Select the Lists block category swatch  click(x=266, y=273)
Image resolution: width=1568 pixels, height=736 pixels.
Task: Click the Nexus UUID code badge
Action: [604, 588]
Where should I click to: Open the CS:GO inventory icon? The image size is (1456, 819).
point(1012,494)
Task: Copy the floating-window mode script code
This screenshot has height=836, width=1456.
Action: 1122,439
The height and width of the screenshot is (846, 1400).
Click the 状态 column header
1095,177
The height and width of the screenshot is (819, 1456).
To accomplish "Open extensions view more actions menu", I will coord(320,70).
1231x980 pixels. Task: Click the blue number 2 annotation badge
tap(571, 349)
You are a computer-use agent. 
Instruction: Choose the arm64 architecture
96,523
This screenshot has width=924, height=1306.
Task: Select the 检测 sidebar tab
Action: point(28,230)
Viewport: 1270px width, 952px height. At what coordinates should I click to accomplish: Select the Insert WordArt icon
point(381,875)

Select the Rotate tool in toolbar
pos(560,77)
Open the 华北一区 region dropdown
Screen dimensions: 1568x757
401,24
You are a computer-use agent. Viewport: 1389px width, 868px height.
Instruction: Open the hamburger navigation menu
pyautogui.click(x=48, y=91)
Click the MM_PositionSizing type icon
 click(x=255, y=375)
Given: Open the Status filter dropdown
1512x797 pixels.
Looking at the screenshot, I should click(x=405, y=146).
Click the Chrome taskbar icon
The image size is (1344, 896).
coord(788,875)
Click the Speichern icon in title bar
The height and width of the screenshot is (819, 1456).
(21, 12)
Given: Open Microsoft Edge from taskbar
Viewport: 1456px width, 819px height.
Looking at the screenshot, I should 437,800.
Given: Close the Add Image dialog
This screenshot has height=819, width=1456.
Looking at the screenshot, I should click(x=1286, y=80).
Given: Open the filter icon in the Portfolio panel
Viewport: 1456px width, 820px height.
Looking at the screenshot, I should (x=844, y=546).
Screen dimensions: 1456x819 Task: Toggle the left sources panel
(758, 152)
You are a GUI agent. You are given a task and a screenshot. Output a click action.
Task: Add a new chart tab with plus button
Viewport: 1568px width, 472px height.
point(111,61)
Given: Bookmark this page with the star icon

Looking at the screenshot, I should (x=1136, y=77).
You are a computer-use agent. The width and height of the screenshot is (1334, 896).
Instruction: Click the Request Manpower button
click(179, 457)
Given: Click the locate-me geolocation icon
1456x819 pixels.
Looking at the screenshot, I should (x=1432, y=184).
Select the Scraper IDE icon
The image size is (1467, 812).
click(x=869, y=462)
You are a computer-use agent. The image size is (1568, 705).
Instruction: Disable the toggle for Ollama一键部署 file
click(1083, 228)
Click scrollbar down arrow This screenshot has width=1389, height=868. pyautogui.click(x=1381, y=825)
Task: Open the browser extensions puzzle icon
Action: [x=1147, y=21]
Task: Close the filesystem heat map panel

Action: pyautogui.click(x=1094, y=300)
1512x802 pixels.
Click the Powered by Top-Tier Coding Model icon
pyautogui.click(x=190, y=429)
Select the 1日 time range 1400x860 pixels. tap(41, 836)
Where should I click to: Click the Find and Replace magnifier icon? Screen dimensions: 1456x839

Directions for this task:
Copy out the material word for word and line for line.

Result of the task:
Select the Lists block category swatch  click(x=266, y=273)
Image resolution: width=1568 pixels, height=736 pixels.
Task: Click the Nexus UUID code badge
Action: [604, 588]
Where should I click to: Open the CS:GO inventory icon? The image size is (1456, 819).
point(1012,494)
Task: Copy the floating-window mode script code
This screenshot has height=836, width=1456.
Action: 1122,439
The height and width of the screenshot is (846, 1400).
Click the 状态 column header
1095,177
The height and width of the screenshot is (819, 1456).
To accomplish "Open extensions view more actions menu", I will coord(320,70).
1231x980 pixels. Task: Click the blue number 2 annotation badge
tap(571, 349)
You are a computer-use agent. 
Instruction: Choose the arm64 architecture
96,523
This screenshot has width=924, height=1306.
Task: Select the 检测 sidebar tab
Action: point(28,230)
Viewport: 1270px width, 952px height. At what coordinates should I click to accomplish: Select the Insert WordArt icon
point(381,875)

Select the Rotate tool in toolbar
pos(560,77)
Open the 华北一区 region dropdown
Screen dimensions: 1568x757
401,24
You are a computer-use agent. Viewport: 1389px width, 868px height.
Instruction: Open the hamburger navigation menu
pyautogui.click(x=48, y=91)
Click the MM_PositionSizing type icon
 click(x=255, y=375)
Given: Open the Status filter dropdown
1512x797 pixels.
Looking at the screenshot, I should click(x=405, y=146).
Click the Chrome taskbar icon
The image size is (1344, 896).
coord(788,875)
Click the Speichern icon in title bar
The height and width of the screenshot is (819, 1456).
(21, 12)
Given: Open Microsoft Edge from taskbar
Viewport: 1456px width, 819px height.
Looking at the screenshot, I should 437,800.
Given: Close the Add Image dialog
This screenshot has height=819, width=1456.
Looking at the screenshot, I should click(x=1286, y=80).
Given: Open the filter icon in the Portfolio panel
Viewport: 1456px width, 820px height.
Looking at the screenshot, I should (x=844, y=546).
Screen dimensions: 1456x819 Task: Toggle the left sources panel
(758, 152)
You are a GUI agent. You are given a task and a screenshot. Output a click action.
Task: Add a new chart tab with plus button
Viewport: 1568px width, 472px height.
point(111,61)
Given: Bookmark this page with the star icon

Looking at the screenshot, I should (x=1136, y=77).
You are a computer-use agent. The width and height of the screenshot is (1334, 896).
Instruction: Click the Request Manpower button
click(179, 457)
Given: Click the locate-me geolocation icon
1456x819 pixels.
Looking at the screenshot, I should (x=1432, y=184).
Select the Scraper IDE icon
The image size is (1467, 812).
click(x=869, y=462)
You are a computer-use agent. The image size is (1568, 705).
Instruction: Disable the toggle for Ollama一键部署 file
click(1083, 228)
Click scrollbar down arrow This screenshot has width=1389, height=868. pyautogui.click(x=1381, y=825)
Task: Open the browser extensions puzzle icon
Action: [x=1147, y=21]
Task: Close the filesystem heat map panel

Action: pyautogui.click(x=1094, y=300)
1512x802 pixels.
Click the Powered by Top-Tier Coding Model icon
pyautogui.click(x=190, y=429)
Select the 1日 time range 1400x860 pixels. tap(41, 836)
Where should I click to: Click the Find and Replace magnifier icon? Screen dimensions: 1456x839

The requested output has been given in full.